The problem and its solution are attached as TheProblemAndSolution.jpg.

2. Relevant equation
ν = L di/dt

The Attempt at a Solution


I don't understand how the solution gets i = 10.0 A for t = 2 ms as well as to how it gets i = 30 – (10 * 10^3) t) (A) for 2 ms < t < 4 ms. More specifically, I see that the equation when 0 < t < 2 ms has i = 10.0 A if one plugs in 2 ms in the t variable like so, 5 * 10^3 (2 * 10^(-3) s) = 10.0 A. However, what I do not get is, why does the equation for the interval (0, 2) work for the point t = 2 ms (does the reasoning relate to the fact that 1.9999 (periodic 9) can be proved to equal 2? As to when 2 < t < 4, something seems off with the first equality but I cannot figure out exactly what.
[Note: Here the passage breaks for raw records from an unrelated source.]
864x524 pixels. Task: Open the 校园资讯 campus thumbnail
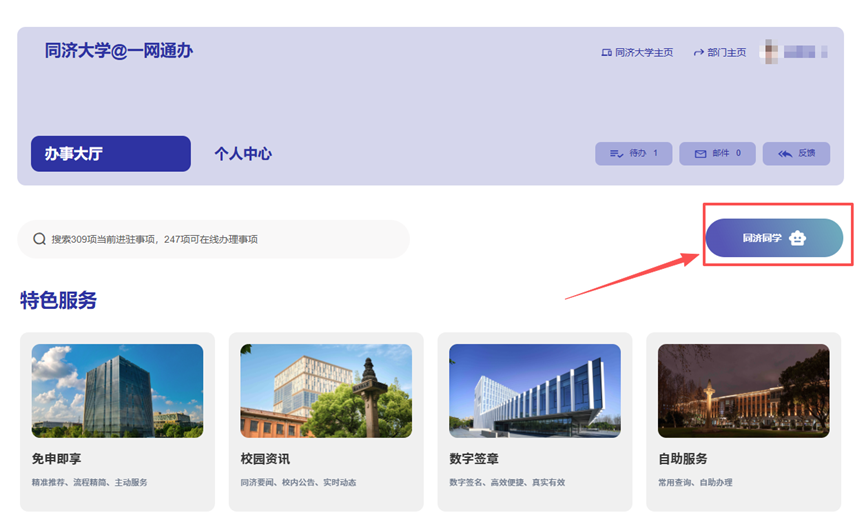pos(326,391)
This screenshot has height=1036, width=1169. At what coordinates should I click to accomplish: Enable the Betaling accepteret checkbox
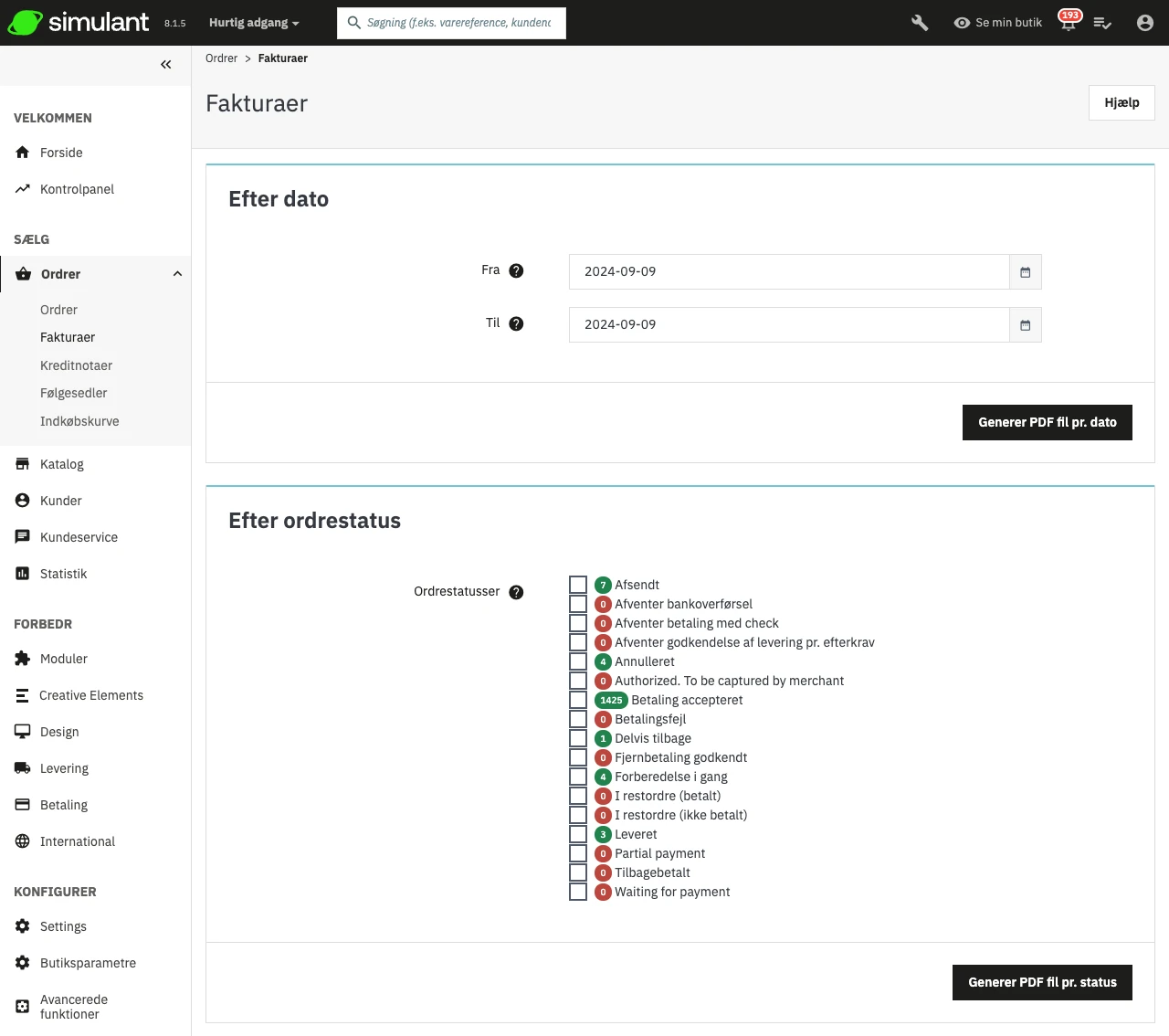click(x=578, y=700)
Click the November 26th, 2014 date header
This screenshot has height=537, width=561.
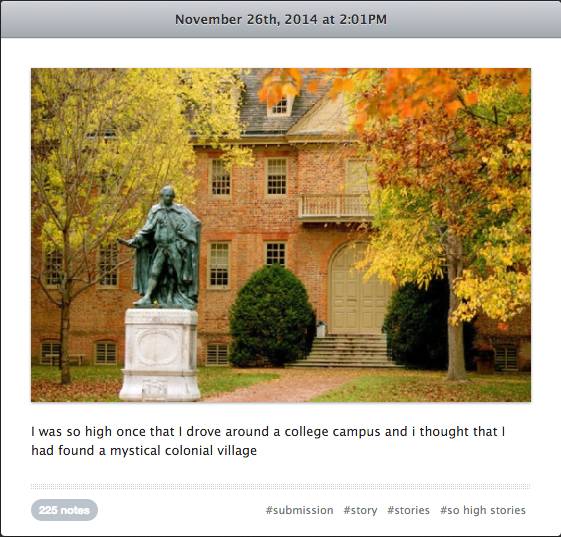(281, 19)
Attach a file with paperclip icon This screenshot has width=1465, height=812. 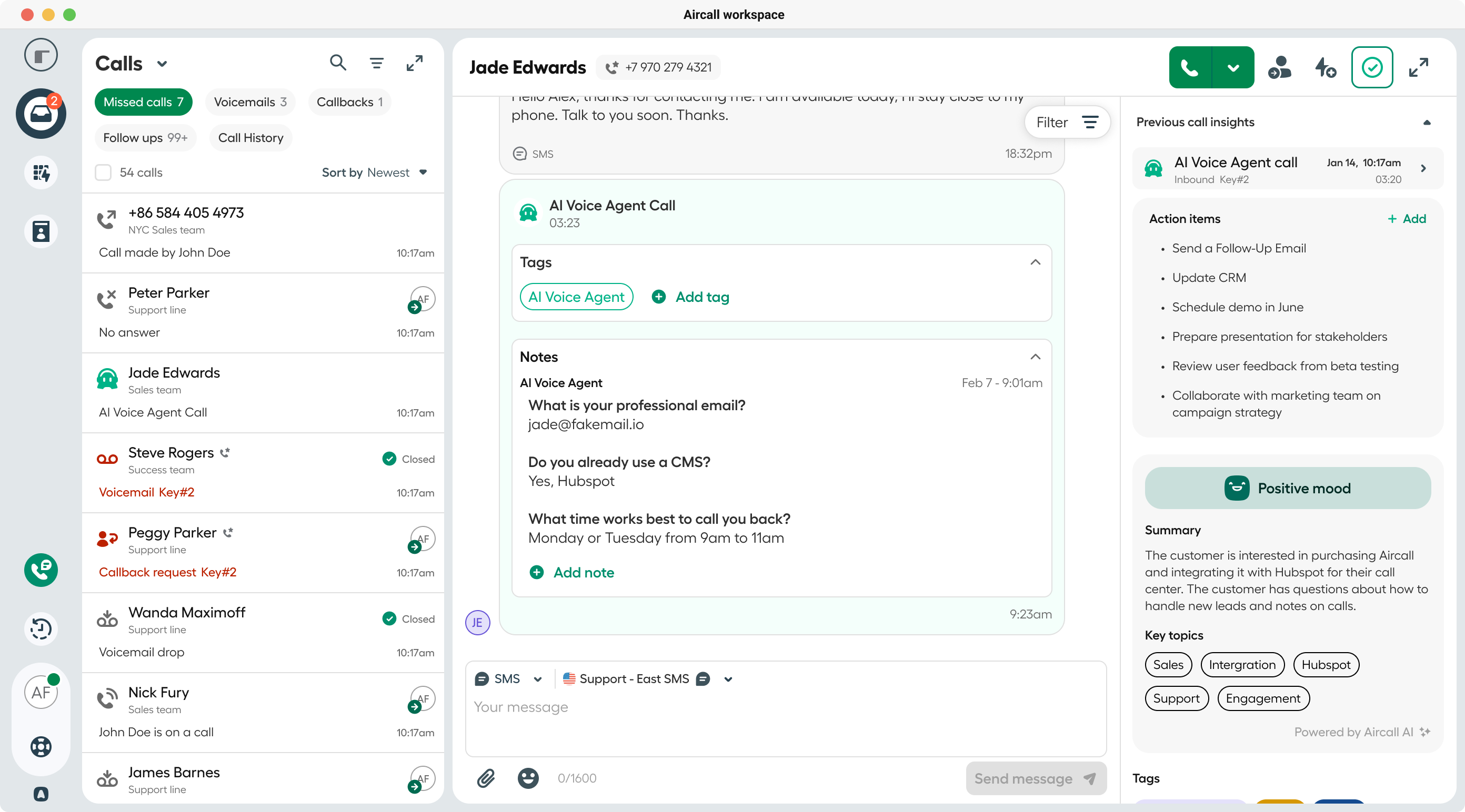coord(486,778)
Just to note, I don't see anything wrong with Fig. 2-12 and the way it relates to the equations in the work so I don't think anything is wrong but, to reiterate, I don't get why i = 10.0 A at t = 2 ms and I'm confused as to how to get the equation for when 2 ms < t < 4 ms because the first equality is messed up which throws me off for the rest of the work.

Any help in understanding these things would be greatly appreciated!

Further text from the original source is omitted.